No había querido decirlo así. Ni siquiera había querido decirlo, pero dicho estaba. Entonces vio deslizarse una levísima sonrisa de triunfo por los labios de Macarena y supo que había caído en la trampa. Aquello lo enfureció un poco más.

– Eso es una grosería, Pencho.

El planteamiento estaba claro, y cualquier cosa que dijera o hiciera iba a ser anotada en su contra. Ella sólo pasaba por allí, y en aquella terraza toda Sevilla era testigo. Hasta podía presentar al cura alto como su director espiritual. A todo esto, el cura alto los miraba a los dos sin decir esta boca es mía, prudente y a la espera. Era obvio que no pretendía buscar problemas; pero tampoco parecía preocupado, o incómodo por la situación. Hasta era el suyo un aspecto simpático, tan silencioso y con aquel aire deportivo, de jugador de baloncesto vestido de luto por Giorgio Armani.

– ¿Cómo andamos de celibato, padre?

Parecía que otro Pencho Gavira distinto a él estuviese tomando por su cuenta las riendas del asunto, y el banquero se dejara llevar sin poder evitarlo. Casi resignado a su suerte, sonrió después de decir aquello. Era una sonrisa ancha, inquietante. Malditas sean todas las mujeres del mundo, decía la sonrisa. Por su culpa estamos usted y yo aquí, mirándonos a la cara.

– Bien, gracias -la voz del sacerdote sonaba considerada, dueña de sí, pero Gavira observó que se había ladeado ligeramente. Ya no le daba como antes el cuerpo de frente, sino que parecía disponerse a interponer el hombro izquierdo entre ambos. También había sacado la mano izquierda que antes llevaba en el bolsillo. A este cura, se dijo el banquero, ya le han sacudido antes.

– Hace días que intento hablar contigo -Gavira se dirigía a Macarena, sin perder de vista al otro-. Y no te pones al teléfono.

Ella encogió los hombros, desdeñosa.

– No hay nada de que hablar -dijo muy despacio y claro-. Además, he estado ocupada.

– Ya lo veo.

En su silla, la Heidegger cruzaba y descruzaba las piernas en beneficio de los transeúntes, el público y los camareros.

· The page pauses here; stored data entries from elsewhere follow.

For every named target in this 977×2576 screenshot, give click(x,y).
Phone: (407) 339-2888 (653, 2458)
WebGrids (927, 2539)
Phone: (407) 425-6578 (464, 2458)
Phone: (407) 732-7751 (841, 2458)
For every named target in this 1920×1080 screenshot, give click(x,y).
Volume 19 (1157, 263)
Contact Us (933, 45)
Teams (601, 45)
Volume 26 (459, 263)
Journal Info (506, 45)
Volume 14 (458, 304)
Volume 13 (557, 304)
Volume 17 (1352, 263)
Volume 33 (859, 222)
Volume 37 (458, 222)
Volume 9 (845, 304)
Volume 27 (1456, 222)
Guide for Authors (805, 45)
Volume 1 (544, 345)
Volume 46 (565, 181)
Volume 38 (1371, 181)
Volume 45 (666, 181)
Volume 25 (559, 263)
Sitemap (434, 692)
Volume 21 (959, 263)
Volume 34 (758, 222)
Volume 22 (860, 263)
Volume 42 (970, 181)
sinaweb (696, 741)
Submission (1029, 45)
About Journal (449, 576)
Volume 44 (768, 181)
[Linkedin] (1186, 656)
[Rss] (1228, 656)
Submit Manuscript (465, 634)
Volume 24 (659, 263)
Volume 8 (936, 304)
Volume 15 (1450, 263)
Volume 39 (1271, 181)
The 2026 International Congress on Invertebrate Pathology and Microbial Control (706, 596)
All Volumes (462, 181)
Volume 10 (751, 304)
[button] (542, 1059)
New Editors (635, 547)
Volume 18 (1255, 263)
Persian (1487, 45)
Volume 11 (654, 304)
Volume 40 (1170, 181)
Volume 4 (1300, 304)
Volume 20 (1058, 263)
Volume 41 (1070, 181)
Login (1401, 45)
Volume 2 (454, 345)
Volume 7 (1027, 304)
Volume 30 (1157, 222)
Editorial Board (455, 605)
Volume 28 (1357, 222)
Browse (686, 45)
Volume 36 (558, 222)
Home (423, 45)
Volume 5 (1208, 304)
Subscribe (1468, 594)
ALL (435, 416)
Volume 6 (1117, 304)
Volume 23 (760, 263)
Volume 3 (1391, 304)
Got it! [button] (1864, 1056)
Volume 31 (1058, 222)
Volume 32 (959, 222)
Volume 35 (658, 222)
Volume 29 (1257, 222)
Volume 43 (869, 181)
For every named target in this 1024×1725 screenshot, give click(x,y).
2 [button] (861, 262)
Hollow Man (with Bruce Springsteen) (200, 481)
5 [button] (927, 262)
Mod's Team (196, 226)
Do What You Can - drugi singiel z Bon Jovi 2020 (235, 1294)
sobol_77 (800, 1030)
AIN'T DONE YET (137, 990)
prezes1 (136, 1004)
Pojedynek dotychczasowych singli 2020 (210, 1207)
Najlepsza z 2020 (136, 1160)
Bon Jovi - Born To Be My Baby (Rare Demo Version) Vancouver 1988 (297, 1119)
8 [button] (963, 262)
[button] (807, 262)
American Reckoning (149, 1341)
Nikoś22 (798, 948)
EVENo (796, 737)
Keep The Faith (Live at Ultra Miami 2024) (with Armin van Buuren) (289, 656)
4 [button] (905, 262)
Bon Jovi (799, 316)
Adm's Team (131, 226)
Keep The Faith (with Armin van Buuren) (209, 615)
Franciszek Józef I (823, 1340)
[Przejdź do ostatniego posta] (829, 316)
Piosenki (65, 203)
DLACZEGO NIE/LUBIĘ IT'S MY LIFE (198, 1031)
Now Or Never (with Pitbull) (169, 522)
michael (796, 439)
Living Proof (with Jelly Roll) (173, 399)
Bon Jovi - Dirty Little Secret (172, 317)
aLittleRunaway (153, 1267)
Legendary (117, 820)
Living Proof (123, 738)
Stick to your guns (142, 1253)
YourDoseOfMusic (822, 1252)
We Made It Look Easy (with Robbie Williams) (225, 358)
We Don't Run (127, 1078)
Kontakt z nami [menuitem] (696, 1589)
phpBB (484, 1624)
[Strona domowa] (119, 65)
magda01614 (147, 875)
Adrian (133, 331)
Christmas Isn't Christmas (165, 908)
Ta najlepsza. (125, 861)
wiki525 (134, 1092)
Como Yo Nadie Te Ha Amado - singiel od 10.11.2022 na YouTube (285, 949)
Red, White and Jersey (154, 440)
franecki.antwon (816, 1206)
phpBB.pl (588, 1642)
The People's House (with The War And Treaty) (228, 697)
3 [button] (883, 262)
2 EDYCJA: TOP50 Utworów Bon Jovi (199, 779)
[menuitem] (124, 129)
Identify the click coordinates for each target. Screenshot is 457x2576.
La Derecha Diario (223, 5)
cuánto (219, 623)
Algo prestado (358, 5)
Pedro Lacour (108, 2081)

Acostumbrada a ser centro de las conversaciones, aquello la hacía sentirse desplazada.

– ¿No me vas a presentar? -le preguntó desde atrás a Gavira, molesta.

– Cállate -el banquero se encaraba de nuevo con el sacerdote-. En cuanto a usted…

Vio por el rabillo del ojo que Peregil se había acercado un poco a la puerta, por si lo necesitaba. En ese momento pasó por la calle un tipo con chaqueta a cuadros y un brazo en cabestrillo. Tenía la nariz aplastada, igual que los boxeadores, y miró fugazmente a Peregil como si esperase alguna señal de éste. Al no obtener respuesta siguió camino calle abajo, perdiéndose tras la esquina.

– En cuanto a mí -dijo el sacerdote. Estaba endiabladamente tranquilo, y Gavira se preguntó cómo iba a salir él de aquello sin perder la cara o sin organizar un escándalo. Entre ambos. Macarena disfrutaba con el espectáculo.

– Sevilla engaña mucho, padre -dijo Gavira-. Le sorprendería lo peligrosa que puede llegar a ser, cuando no se conocen las reglas.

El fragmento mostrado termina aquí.